Source
>>>>>

François-Henri-Joseph Blaze, known as Castil-Blaze (1 December 1784 – 11 December 1857), was a French musicologist, music critic, composer, and music editor.

Biography
Blaze was born and grew up in Cavaillon, Vaucluse.  He went to Paris to study law, but also to learn music, at the Conservatoire de Paris. After having passed several more years in Vaucluse (southeastern France), Castil-Blaze moved back to Paris.

A large part of his activities consisted of adapting French and foreign opera for different stages in French provinces. In these cases, Castil-Blaze adapted the libretto as well as the music. This arranging work was highly criticized, but Castil-Blaze claimed that this permitted part of the public to become familiar with opera.

Castil-Blaze is mostly known as a music critic. Beginning on 7 December 1820, he published Musical Chronicles in the Journal des débats, signing his articles, which were often very controversial, 'XXX'. In these irregularly-published chronicles (about 30 per year), Castil-Blaze seemed to take certain liberties. Most of the chronicles criticized the lyric works, but others were dedicated to thoughts about music, to composers' necrologies (Weber in 1826, Beethoven in 1828), or to concert reviews. Castil-Blaze wrote for the Journal des débats until 1832 (his replacement there was Hector Berlioz), when he joined le Constitutionnel; he also collaborated in Fétis's Revue musicale (Paris, 1827), as well as other periodicals or reviews.

<<<<<

To-do list
1 > Duplicate a passage from the Castil-Blaze biography, beginning at the words "A large part" and stopping after "familiar with opera.".
2 > Render this sentence from the Castil-Blaze biography in German: "In these cases, Castil-Blaze adapted the libretto as well as the music."
3 > Write the next part of the Castil-Blaze biography, picking up after its final sentence.

Stored records
>>>>>

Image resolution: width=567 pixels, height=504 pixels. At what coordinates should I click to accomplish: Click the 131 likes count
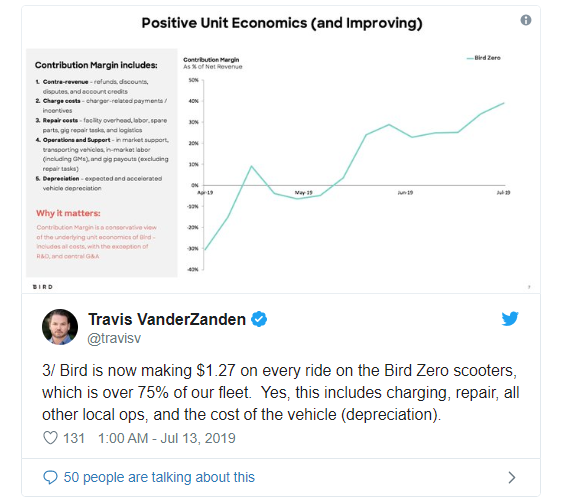click(x=74, y=438)
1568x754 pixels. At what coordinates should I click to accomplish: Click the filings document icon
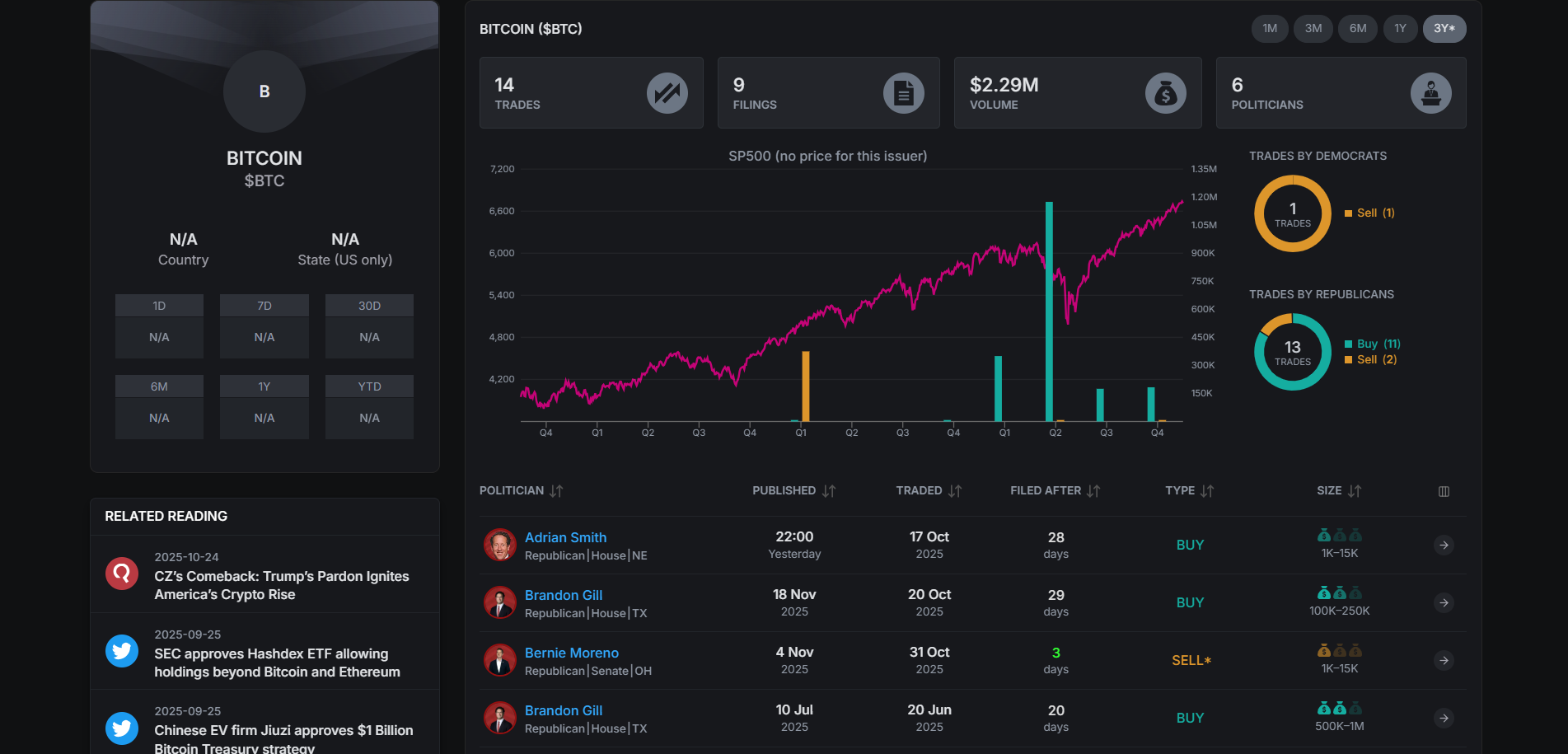(x=903, y=93)
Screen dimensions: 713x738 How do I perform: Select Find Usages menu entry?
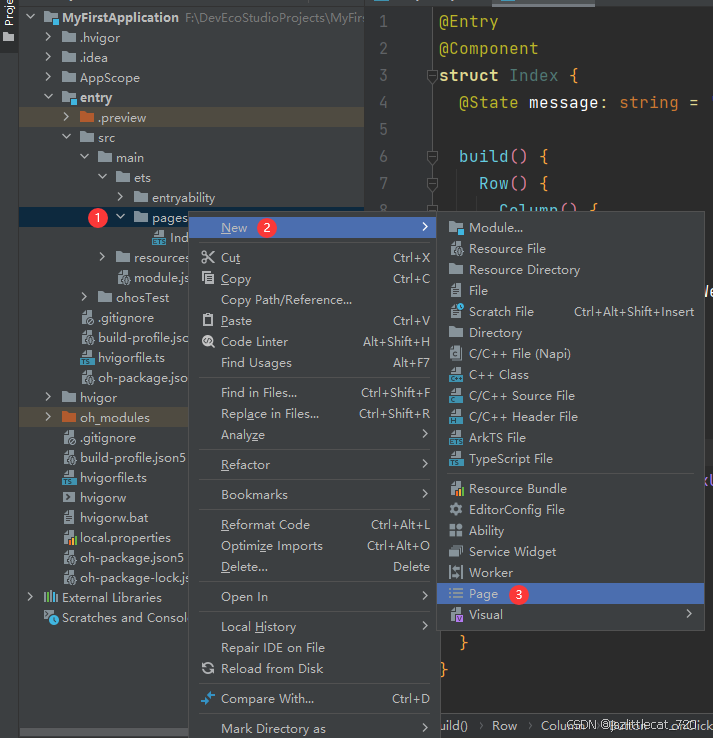click(256, 363)
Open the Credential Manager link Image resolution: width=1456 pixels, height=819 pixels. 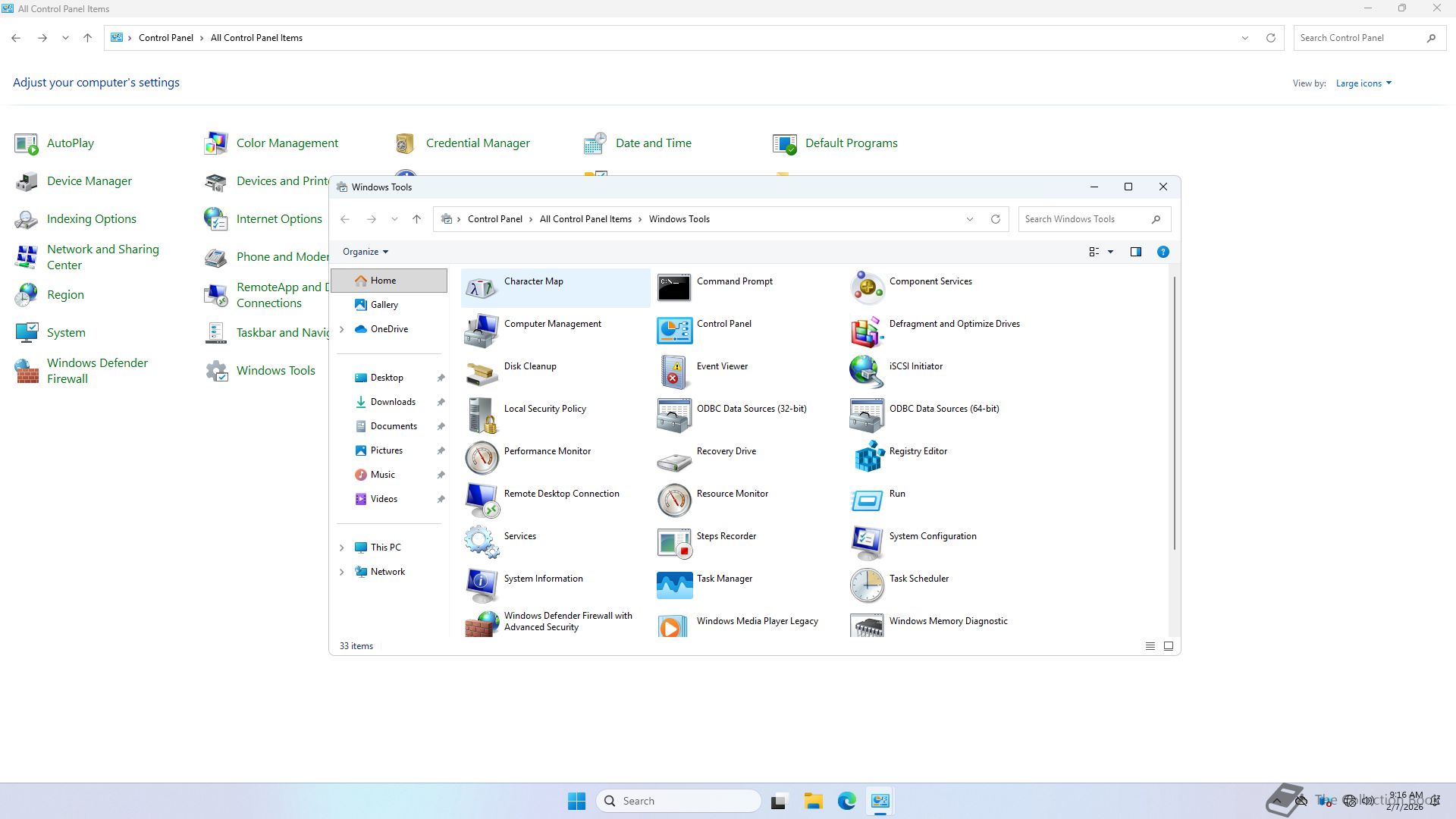(477, 143)
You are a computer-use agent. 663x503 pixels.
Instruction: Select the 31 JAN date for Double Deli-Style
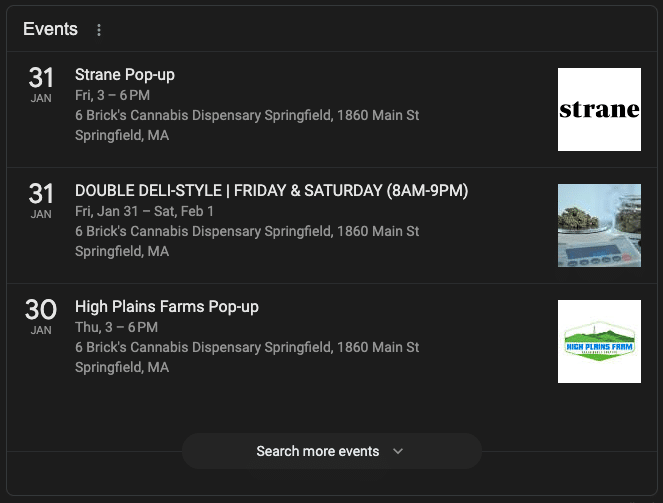tap(41, 201)
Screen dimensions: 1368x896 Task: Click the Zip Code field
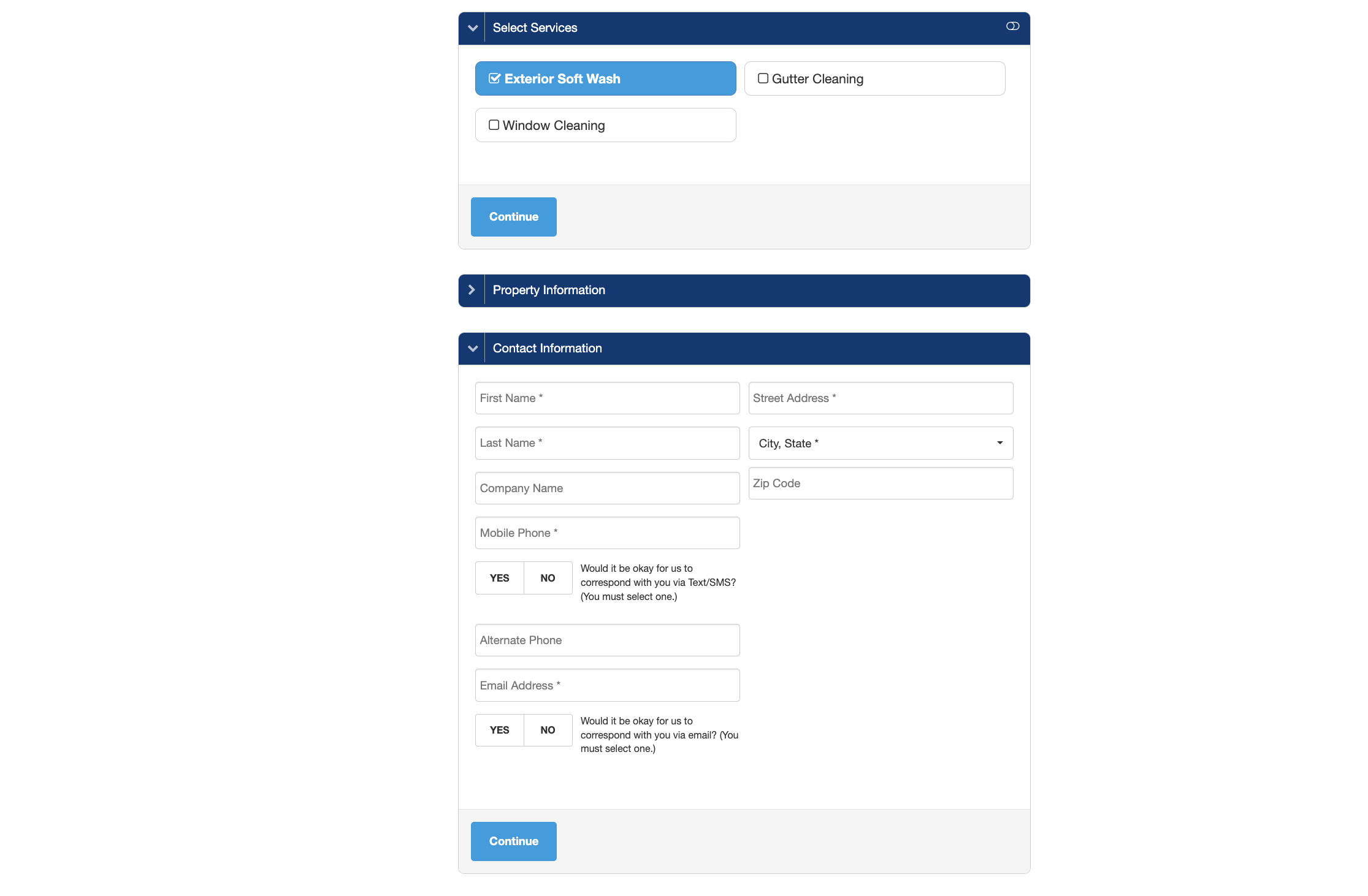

<<<<<

Answers for the exercise
1 >
A large part of his activities consisted of adapting French and foreign opera for different stages in French provinces. In these cases, Castil-Blaze adapted the libretto as well as the music. This arranging work was highly criticized, but Castil-Blaze claimed that this permitted part of the public to become familiar with opera.

2 > In diesen Fällen bearbeitete Castil-Blaze sowohl das Libretto als auch die Musik.

3 >
He is without a doubt, in France, the first music critic to have studied music.
 
He is the author of various books and articles on the theory of music, music history, and the history of the theater. He started a series of three works dedicated to three great lyric theaters of Paris: the Opéra National de Paris, the Comédie-Italienne, and the Opéra-Comique. He was only able to finish and publish the first two before his death; the third remains in manuscript at the Bibliothèque nationale de France and was published for the first time in 2012. Today, these works arouse the interest of historians, but also their distrust, because they contain numerous anecdotes that cannot always be verified.

As a composer, Castil-Blaze mostly made arrangements, but he was also the author of several original works, particularly of sacred music, of which there are two high masses. Finally, he worked as an editor, first for his own literary and musical works, but he was not limited to this: he was among the editors of the works of Beethoven.

He died in Paris.

Literary works
De l'Opéra en France. Paris: Janet & Cotelle, 1820. 
Dictionnaire de musique moderne, 2 volumes. Paris: Au magasin de musique de la Lyre moderne, 1821. 2nd ed., 1825. 
Chapelle-musique des rois de France. Paris: Paulin, 1832. 
La Danse et les ballets depuis Bacchus jusqu'à Mlle Taglioni. Paris: Paulin, 1832. 
Le Mémorial du Grand-Opéra. Paris: Castil-Blaze, 1847. 
Molière musicien, 2 volumes. Paris: Castil-Blaze, 1852. 
L'Académie impériale de musique de 1645 à 1855. Paris: Castil-Blaze, 1855. 
L'Opéra italien de 1548 à 1856. Paris: Castil-Blaze, 1856. 
L'Art des vers lyriques. Paris: Castil-Blaze, 1858 (posth.).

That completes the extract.